● **Problem requirements**
In the excerpt on income inequality and disability poverty below, what share of Canadians aged 15 and over are people with disabilities, according to the 2006 PALS?

If income distribution is more egalitarian in Québec than in Canada as a whole, internationally, Canada and Québec fare worse than most countries that have a comparable level of economic development (Table 6).

Table 6. Gini Coefficient Before and After Taxes and Transfers, and Impact of Redistribution, Mid-2000s, Several OECD Countries and Québec
  Gini before taxes and transfers
Gini after taxes and transfers
Impact of the redistribution
Impact of the redistribution
Denmark 41.7 23.2 -18.4 -44.1
Sweden 43.2 23.4 -20.6 -47.7
Austria 43.2 26.5 -16.8 -38.9
Belgium 49.4 27.1 -22.3 -45.1
Netherlands 42.3 27.1 -15.2 -35.9
Norway 43.3 27.6 -15.7 -36.3
France 48.2 28.1 -20.1 -41.7
Québec (2006) 44.3 29.4 -14.9 -33.6
Germany 50.7 29.8 -20.9 -41.2
Canada (2006) 43.6 31.8 -11.8 -27.1
United Kingdom 46.0 33.5 -12.5 -27.2
Italy 55.7 35.2 -20.5 -36.8
United States 45.7 38.1 -7.6 -16.6

Source: adapted from Goudswaard et al (2010:6) for countries other than Canada and Québec. Statistics Canada, Table 202-0709. (Table reproduced from Lamoureux and Bourque 2011).

Canada ranks 10th among 12 countries regarding equality in the distribution of disposable income. By integrating Québec in this table, it would be 8th out of 13 countries, between the most egalitarian countries, such as Denmark and Sweden, which lead the way with Gini coefficients of 23.2 and 23.4 respectively, and the least egalitarian ones, Italy and especially the U.S., with indexes of 35.1 and 38.2 respectively.

Part 3.
Poverty Among People with Disabilities

As the Office des personnes handicapées du Québec (OPHQ) pointed out in its brief on Bill 112, "people with disabilities and their families continue to be overrepresented among groups hit hardest with poverty and social exclusion". It should be noted that only 35% of disabled people aged 15 to 64 years are employed in Québec, while the proportion doubles for the entire population of this age group (CCLP, 2009:32).

When trying to identify the reality of poverty among disabled people in Canada and in each province, we have to deal with a significant lack of statistical information. This is very unfortunate, frankly unacceptable, given the serious impact of this phenomenon on this group of citizens. In fact, the only available data come from the Canadian Participation and Activity Limitation Surveys (PALS) of 2001 and 2006, which use the after-tax Low Income Cut-Offs from Statistics Canada.

Here are some data for all of Canada according to the 2006 PALS:

  • People with disabilities represent 16.5% of Canadians aged 15 and over, almost 4.2 million people;
  • 20.5% of disabled people aged 15 to 64 live below the after-tax low income cut-off from Statistics Canada, compared to 10.7% for the entire population of this age group;
  • 31% of Canadians with disabilities living alone live in poverty compared with 21.3% of their peers without disabilities;
  • Over 50% of disabled persons living with other unrelated persons (e.g.: as roommates, in boarding homes or in group living situations) live below the poverty threshold, compared to 36.3% of their peers without disabilities;
  • 21.3% of single parents with disabilities live below the Low Income Cut-Off compared to 18.4% of single parents without disabilities.

● **Data**
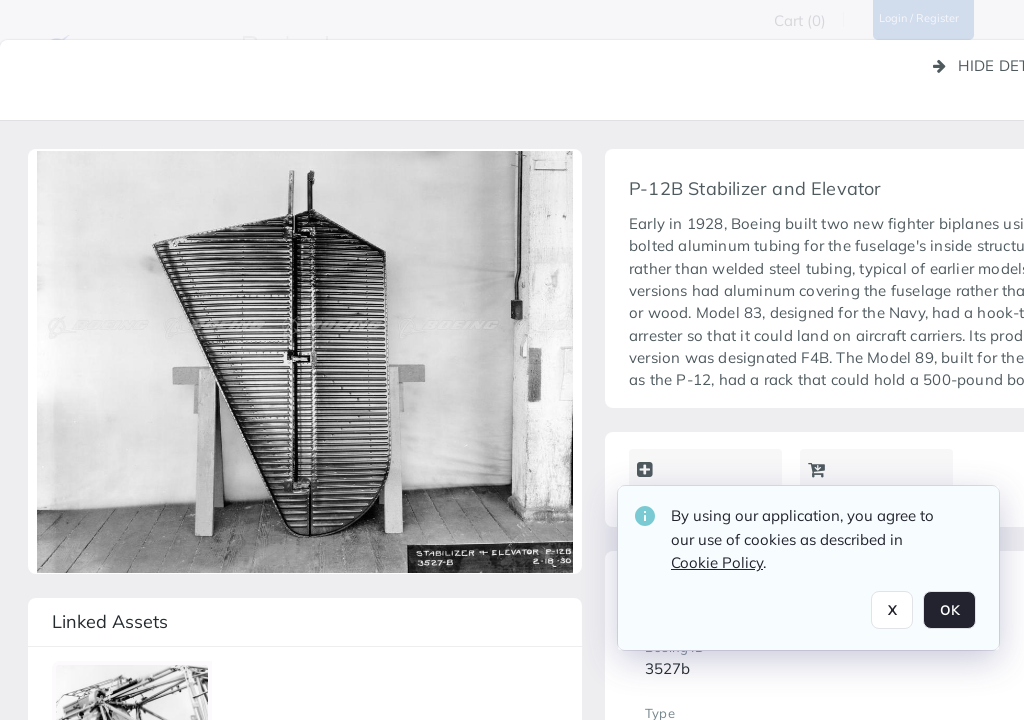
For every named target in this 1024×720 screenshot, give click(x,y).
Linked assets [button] (110, 621)
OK (949, 610)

● **Full answer**
16.5%, almost 4.2 million people.